*PROBLEM DETAILS*.
Repeat the records below word for word.

*THE RECORDS*.
* * * * * * *

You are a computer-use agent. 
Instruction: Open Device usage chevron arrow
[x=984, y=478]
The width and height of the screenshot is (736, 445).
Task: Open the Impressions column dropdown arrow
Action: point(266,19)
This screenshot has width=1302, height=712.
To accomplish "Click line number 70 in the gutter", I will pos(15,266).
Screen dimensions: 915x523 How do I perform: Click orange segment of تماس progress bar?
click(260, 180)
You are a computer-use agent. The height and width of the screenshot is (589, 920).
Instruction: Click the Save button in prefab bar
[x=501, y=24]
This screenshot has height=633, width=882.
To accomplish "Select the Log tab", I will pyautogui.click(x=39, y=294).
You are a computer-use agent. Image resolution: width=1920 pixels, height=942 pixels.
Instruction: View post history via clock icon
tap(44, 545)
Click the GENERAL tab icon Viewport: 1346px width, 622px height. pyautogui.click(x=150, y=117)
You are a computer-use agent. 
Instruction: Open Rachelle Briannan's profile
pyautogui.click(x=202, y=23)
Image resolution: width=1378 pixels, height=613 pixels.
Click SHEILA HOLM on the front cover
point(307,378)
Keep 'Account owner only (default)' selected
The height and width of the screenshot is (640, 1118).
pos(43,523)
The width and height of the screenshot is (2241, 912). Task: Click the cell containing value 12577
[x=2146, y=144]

* * * * * * *

*EXPECTED OUTPUT*.
You are a computer-use agent. 
Instruction: Open Device usage chevron arrow
[x=984, y=478]
The width and height of the screenshot is (736, 445).
Task: Open the Impressions column dropdown arrow
Action: point(266,19)
This screenshot has width=1302, height=712.
To accomplish "Click line number 70 in the gutter", I will pos(15,266).
Screen dimensions: 915x523 How do I perform: Click orange segment of تماس progress bar?
click(260, 180)
You are a computer-use agent. The height and width of the screenshot is (589, 920).
Instruction: Click the Save button in prefab bar
[x=501, y=24]
This screenshot has height=633, width=882.
To accomplish "Select the Log tab", I will pyautogui.click(x=39, y=294).
You are a computer-use agent. Image resolution: width=1920 pixels, height=942 pixels.
Instruction: View post history via clock icon
tap(44, 545)
Click the GENERAL tab icon Viewport: 1346px width, 622px height. pyautogui.click(x=150, y=117)
You are a computer-use agent. 
Instruction: Open Rachelle Briannan's profile
pyautogui.click(x=202, y=23)
Image resolution: width=1378 pixels, height=613 pixels.
Click SHEILA HOLM on the front cover
point(307,378)
Keep 'Account owner only (default)' selected
The height and width of the screenshot is (640, 1118).
pos(43,523)
The width and height of the screenshot is (2241, 912). Task: Click the cell containing value 12577
[x=2146, y=144]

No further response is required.